Simpson Shawn E
Department of Statistics, Columbia University, New York, New York, USA.
Biometrics. 2013 Mar;69(1):128-36. doi: 10.1111/j.1541-0420.2012.01795.x. Epub 2012 Sep 24.
A primary objective in the application of postmarketing drug safety surveillance is to ascertain the relationship between time-varying drug exposures and recurrent adverse events (AEs) related to health outcomes. The self-controlled case series (SCCS) method is one approach to analysis in this context. It is based on a conditional Poisson regression model, which assumes that events at different time points are conditionally independent given the covariate process. This requirement is problematic when the occurrence of an event can alter the future event risk. In a clinical setting, for example, patients who have a first myocardial infarction (MI) may be at higher subsequent risk for a second. In this work, we propose the positive dependence self-controlled case series (PD-SCCS) method: a generalization of SCCS that allows the occurrence of an event to increase the future event risk, yet maintains the advantages of the original model by controlling for fixed baseline covariates and relying solely on data from cases. As in the SCCS model, individual-level baseline parameters drop out of the PD-SCCS likelihood. Data sources used for postmarketing surveillance can contain tens of millions of people, so in this situation it is particularly advantageous that PD-SCCS avoids doing a costly estimation of individual parameters. We develop expressions for large sample inference and optimization for PD-SCCS and compare the results of our generalized model with the more restrictive SCCS approach.
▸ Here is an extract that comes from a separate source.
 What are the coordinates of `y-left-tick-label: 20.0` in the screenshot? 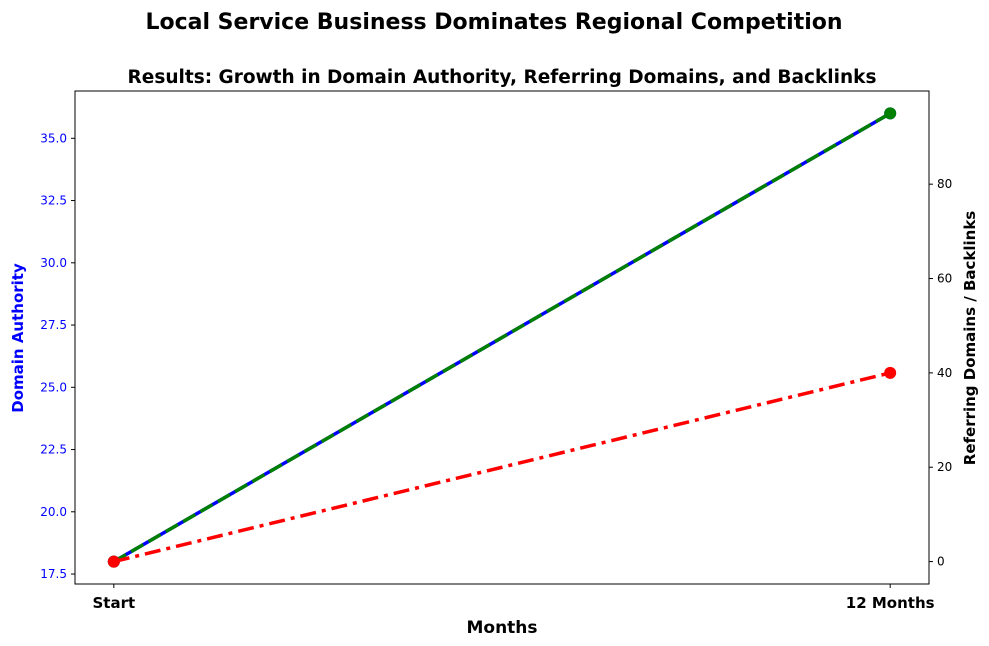 It's located at (54, 512).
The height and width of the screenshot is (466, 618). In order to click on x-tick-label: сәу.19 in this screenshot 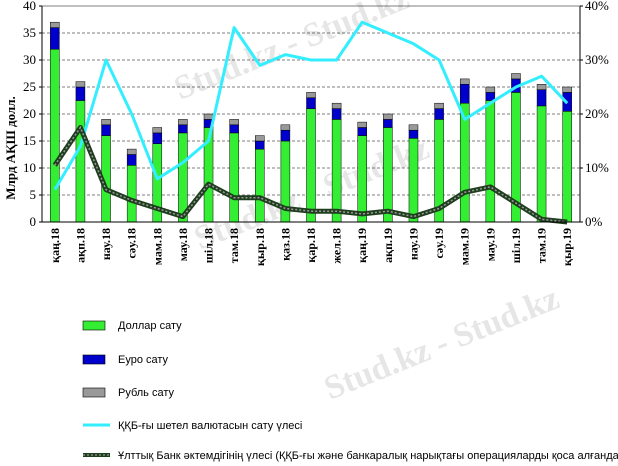, I will do `click(439, 243)`.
药品上市后安全性监测应用的一个主要目标是确定随时间变化的药物暴露与健康结局相关的复发性不良事件(AE)之间的关系。自我对照病例系列(SCCS)方法是在这种情况下进行分析的一种方法。它基于条件泊松回归模型,该模型假设在给定协变量过程的情况下,不同时间点的事件是条件独立的。当一个事件的发生会改变未来事件风险时,这一要求就会出现问题。例如,在临床环境中,首次发生心肌梗死(MI)的患者随后发生第二次心肌梗死的风险可能更高。在这项工作中,我们提出了正相关自我对照病例系列(PD-SCCS)方法:SCCS的一种推广,它允许事件的发生增加未来事件风险,但通过控制固定的基线协变量并仅依赖病例数据来保持原始模型的优点。与SCCS模型一样,个体水平的基线参数在PD-SCCS似然函数中消失。用于上市后监测的数据源可能包含数千万人,因此在这种情况下,PD-SCCS避免对个体参数进行昂贵的估计尤其有利。我们推导了PD-SCCS的大样本推断和优化表达式,并将我们的广义模型结果与限制更强的SCCS方法进行了比较。